Baiparaffin Section) is the most widely used method of DAO in conventional DU production techniques. Paraffin sections are not only used to observe the morphological structure of normal cell tissues, but also the main method used to study, observe and judge the morphological changes of cell tissues in pathology and forensic science, and have also been widely used in many other disciplines.

The paraffin sectioning method includes steps such as material extraction, fixation, washing and dehydration, transparency, wax immersion, embedding, sectioning and adhesive slice, deparaffinization, staining, dehydration, transparency, and mounting. Generally, it takes several days from the fixation of the tissue to the sealing of the slide, but the specimen can be stored for a long time and is a permanent microslide specimen.
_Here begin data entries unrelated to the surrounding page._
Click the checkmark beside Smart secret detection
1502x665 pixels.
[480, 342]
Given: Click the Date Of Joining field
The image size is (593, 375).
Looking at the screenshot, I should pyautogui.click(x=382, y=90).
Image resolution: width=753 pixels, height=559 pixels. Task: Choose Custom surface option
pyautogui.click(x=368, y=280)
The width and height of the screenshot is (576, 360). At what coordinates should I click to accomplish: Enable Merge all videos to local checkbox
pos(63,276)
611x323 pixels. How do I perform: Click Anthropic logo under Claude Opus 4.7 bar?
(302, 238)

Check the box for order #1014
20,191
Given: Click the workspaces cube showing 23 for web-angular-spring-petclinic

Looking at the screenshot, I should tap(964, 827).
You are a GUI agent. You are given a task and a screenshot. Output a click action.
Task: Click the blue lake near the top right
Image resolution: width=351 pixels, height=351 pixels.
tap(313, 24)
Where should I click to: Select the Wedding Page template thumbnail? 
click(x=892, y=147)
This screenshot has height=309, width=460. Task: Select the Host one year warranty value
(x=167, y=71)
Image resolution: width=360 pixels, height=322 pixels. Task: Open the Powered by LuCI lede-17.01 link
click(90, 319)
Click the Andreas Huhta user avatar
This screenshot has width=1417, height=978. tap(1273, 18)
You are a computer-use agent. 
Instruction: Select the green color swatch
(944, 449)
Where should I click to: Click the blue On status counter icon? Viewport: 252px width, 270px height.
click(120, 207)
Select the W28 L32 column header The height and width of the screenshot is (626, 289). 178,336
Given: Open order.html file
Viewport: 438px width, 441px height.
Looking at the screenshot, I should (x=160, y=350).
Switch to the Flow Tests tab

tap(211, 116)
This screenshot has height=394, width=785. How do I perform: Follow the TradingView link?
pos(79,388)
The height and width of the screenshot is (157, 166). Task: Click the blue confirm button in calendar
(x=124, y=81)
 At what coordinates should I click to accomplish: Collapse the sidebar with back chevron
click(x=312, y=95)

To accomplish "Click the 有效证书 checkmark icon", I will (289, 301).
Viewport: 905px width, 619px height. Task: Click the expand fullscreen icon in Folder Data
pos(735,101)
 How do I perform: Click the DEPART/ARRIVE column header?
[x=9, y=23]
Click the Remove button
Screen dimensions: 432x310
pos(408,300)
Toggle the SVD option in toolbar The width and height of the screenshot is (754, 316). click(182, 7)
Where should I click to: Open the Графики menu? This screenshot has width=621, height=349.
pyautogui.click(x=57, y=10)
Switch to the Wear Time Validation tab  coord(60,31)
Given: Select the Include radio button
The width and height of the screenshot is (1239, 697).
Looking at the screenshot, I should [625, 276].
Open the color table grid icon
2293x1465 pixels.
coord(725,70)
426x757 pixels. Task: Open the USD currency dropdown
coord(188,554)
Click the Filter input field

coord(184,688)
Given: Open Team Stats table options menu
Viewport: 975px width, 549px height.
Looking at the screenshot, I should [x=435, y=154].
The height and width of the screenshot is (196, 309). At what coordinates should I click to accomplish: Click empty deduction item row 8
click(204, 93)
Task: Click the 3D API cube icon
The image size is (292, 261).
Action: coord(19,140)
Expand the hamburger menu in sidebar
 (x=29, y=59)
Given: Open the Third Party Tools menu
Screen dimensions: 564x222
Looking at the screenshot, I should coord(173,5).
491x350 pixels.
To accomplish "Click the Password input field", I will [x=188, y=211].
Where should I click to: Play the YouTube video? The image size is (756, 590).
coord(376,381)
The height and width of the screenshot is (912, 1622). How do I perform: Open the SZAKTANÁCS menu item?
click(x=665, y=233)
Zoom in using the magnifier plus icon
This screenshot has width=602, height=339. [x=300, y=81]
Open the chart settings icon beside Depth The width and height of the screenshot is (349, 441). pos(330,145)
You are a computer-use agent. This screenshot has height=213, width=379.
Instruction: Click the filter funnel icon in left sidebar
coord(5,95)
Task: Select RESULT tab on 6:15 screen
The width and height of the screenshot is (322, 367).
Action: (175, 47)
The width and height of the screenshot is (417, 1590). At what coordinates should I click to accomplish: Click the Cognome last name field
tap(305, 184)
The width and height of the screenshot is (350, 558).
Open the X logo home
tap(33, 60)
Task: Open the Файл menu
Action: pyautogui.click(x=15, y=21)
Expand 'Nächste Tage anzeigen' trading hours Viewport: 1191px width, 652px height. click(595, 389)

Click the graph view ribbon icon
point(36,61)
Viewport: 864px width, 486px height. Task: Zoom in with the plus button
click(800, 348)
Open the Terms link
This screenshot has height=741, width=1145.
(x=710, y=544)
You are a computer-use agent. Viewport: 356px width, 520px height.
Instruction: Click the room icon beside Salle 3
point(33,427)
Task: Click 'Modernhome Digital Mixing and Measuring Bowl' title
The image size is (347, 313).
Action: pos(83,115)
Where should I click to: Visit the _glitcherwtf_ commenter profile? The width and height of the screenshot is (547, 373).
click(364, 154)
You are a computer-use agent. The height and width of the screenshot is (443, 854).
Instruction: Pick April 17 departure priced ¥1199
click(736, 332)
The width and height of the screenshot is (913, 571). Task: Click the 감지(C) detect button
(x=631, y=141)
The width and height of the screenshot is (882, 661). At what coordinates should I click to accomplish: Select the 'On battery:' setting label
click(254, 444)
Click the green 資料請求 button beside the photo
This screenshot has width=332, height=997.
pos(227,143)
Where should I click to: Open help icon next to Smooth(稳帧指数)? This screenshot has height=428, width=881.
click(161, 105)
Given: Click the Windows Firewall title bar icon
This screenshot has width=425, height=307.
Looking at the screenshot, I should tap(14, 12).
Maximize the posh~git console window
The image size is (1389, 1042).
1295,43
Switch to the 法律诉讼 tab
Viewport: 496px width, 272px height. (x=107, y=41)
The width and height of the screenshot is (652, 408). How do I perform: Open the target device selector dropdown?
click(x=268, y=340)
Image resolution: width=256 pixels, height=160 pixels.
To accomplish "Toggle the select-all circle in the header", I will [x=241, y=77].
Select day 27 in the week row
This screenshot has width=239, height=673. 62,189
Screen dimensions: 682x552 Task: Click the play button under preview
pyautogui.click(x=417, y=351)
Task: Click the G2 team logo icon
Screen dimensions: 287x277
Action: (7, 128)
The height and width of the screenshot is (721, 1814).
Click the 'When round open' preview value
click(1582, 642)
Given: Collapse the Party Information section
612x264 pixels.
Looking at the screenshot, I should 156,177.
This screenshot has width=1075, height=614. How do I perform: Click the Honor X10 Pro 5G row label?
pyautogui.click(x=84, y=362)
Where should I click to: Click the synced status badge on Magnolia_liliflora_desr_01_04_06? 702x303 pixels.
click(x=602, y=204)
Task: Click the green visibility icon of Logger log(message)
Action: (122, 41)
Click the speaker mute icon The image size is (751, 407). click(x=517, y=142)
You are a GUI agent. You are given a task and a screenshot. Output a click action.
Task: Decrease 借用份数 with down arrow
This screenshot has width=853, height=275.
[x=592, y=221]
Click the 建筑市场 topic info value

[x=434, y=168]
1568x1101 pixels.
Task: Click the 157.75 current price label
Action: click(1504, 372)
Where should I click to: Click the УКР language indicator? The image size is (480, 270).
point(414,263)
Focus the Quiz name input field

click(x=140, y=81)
1.The microtome should be placed smoothly, and the slicing knife and wax block should be installed firmly, otherwise the slice will be wrinkled or uneven in thickness due to vibration.

2.When slicing, the knife edge should be cleaned in time and the wax chips should be removed, otherwise it is easy to cause the slice to break.

3.The inclination angle between the slicing knife and the cutting surface of the wax block should be 5 degrees to 10 degrees, and if it is too large, the slice will be rolled up, and it is not easy to connect the cracked rubber into a wax belt; If it is too small, it will be wrinkled.

4.When slicing, the speed of shaking the rotating wheel should not be too fast, and the force should be uniform and stable.

5.The water temperature during the exhibition is between 42 degrees and 48 degrees, and 45 degrees is optimal.

6.Clean wax chips and other debris in the water in time to prevent contamination of the sections.